Records to process: Begin

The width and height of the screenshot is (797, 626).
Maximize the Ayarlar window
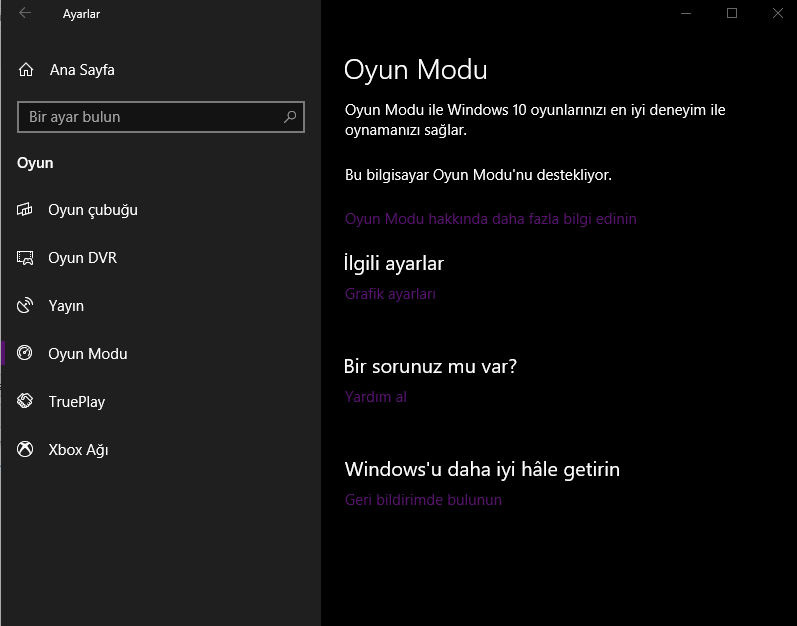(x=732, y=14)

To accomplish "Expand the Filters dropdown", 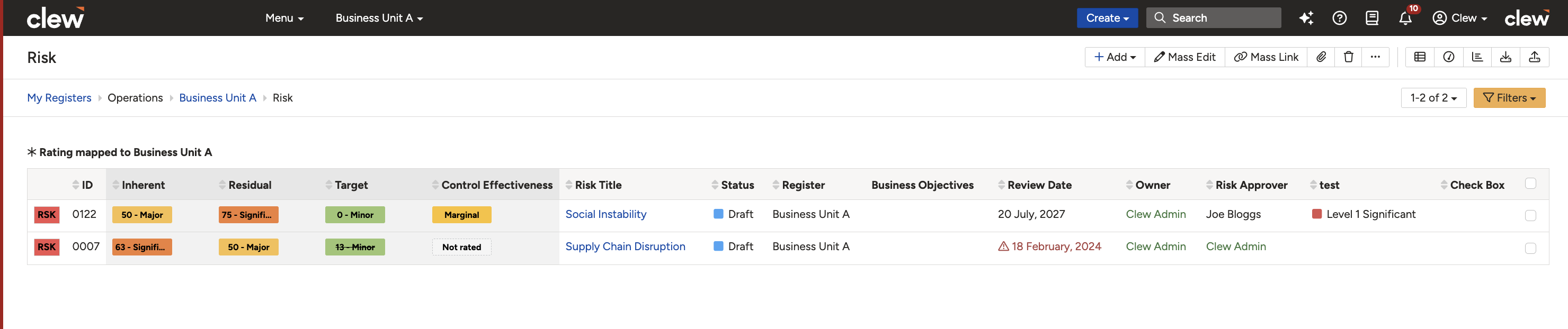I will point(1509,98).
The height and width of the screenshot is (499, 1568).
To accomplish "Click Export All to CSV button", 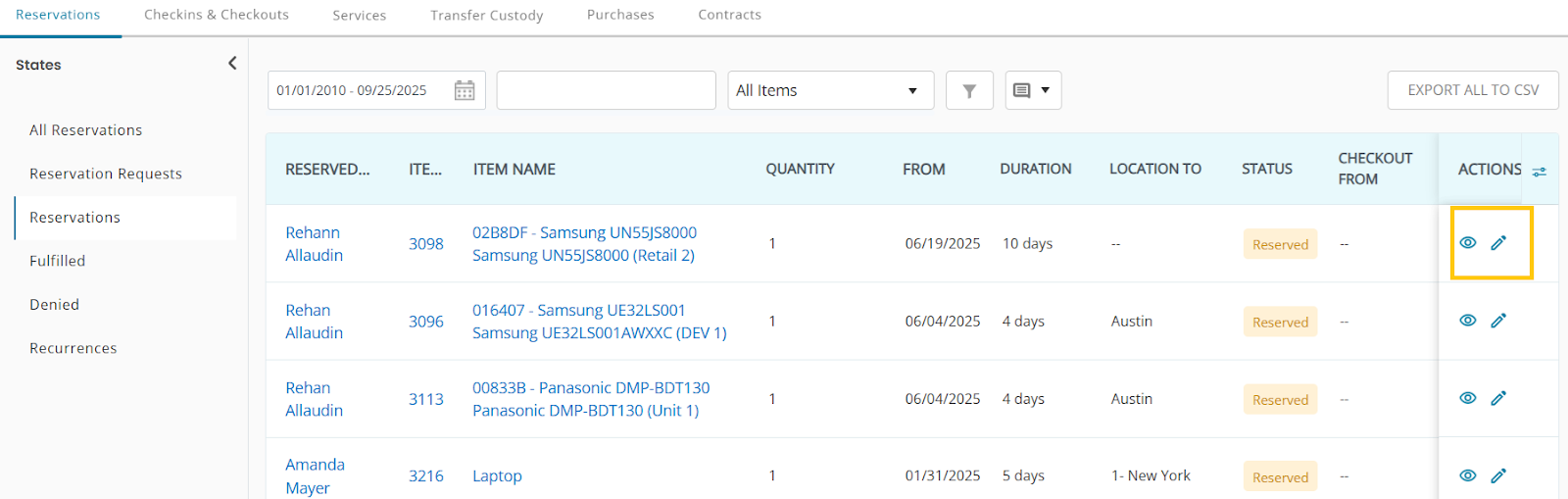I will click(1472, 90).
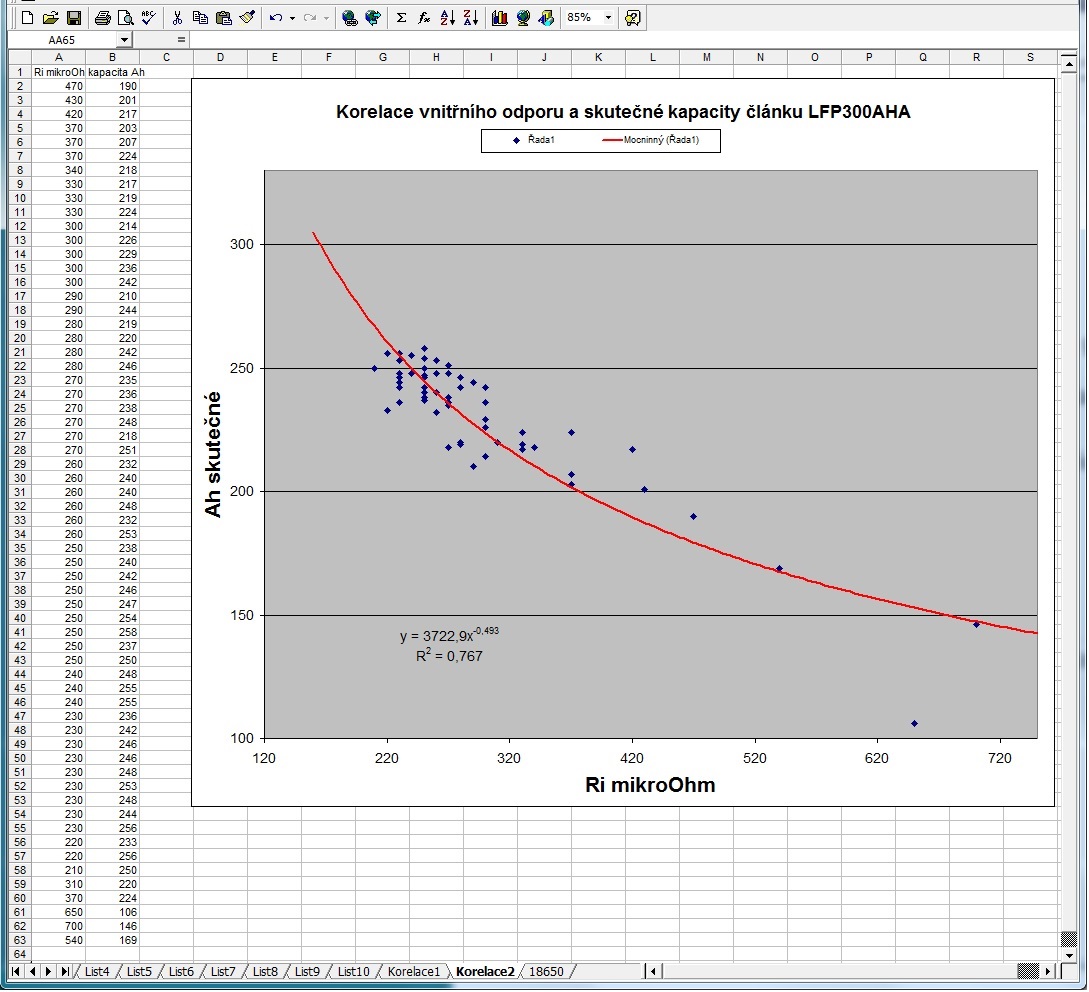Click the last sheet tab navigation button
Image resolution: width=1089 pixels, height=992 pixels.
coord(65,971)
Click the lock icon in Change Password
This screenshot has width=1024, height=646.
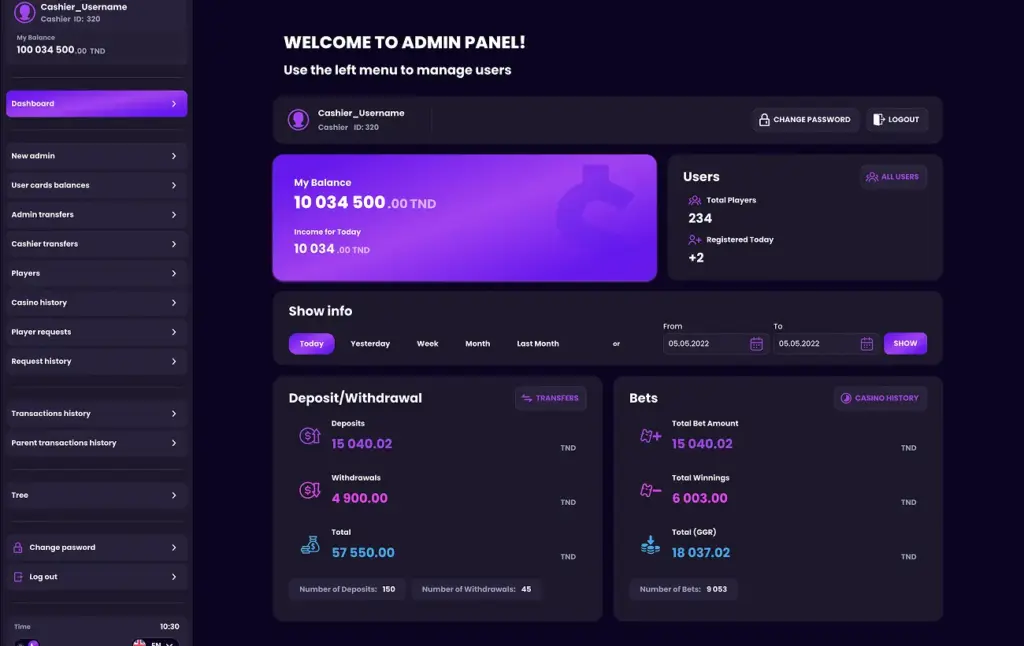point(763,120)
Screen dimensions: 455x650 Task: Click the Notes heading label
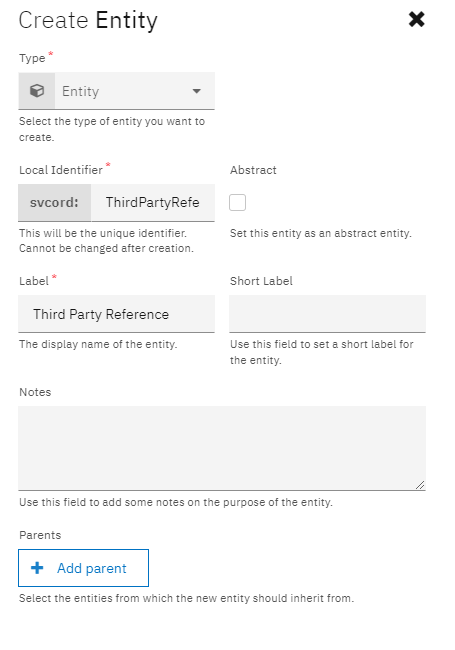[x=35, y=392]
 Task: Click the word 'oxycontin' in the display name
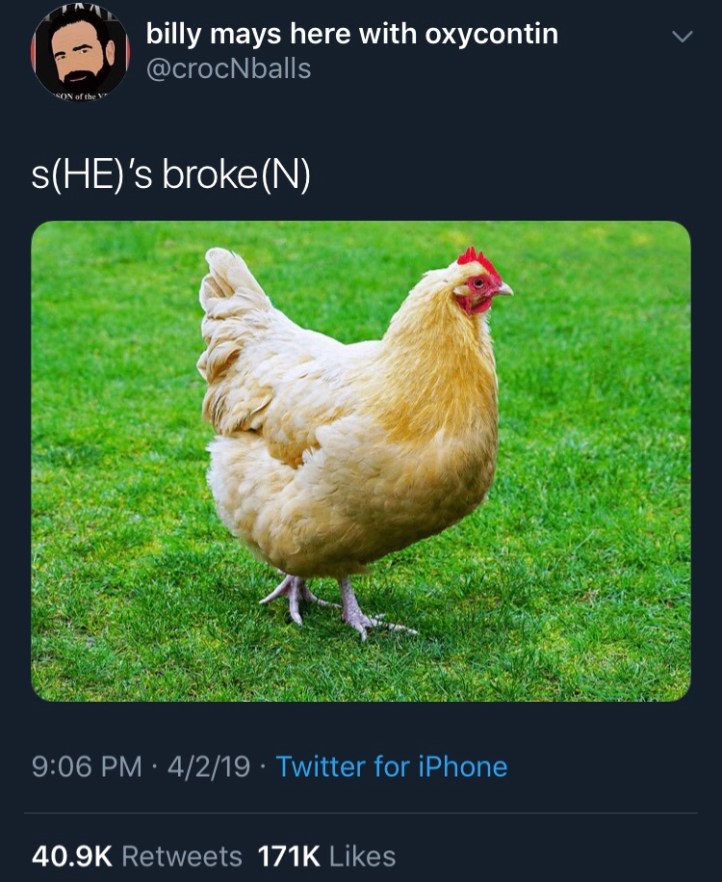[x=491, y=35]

Records to process: End

Your task is to retype the lines running from the one that contains "Task: Click the word" through the end of the records, and nothing else. Pictures are not part of the copy.

> **Response area**
 Task: Click the word 'oxycontin' in the display name
[x=491, y=35]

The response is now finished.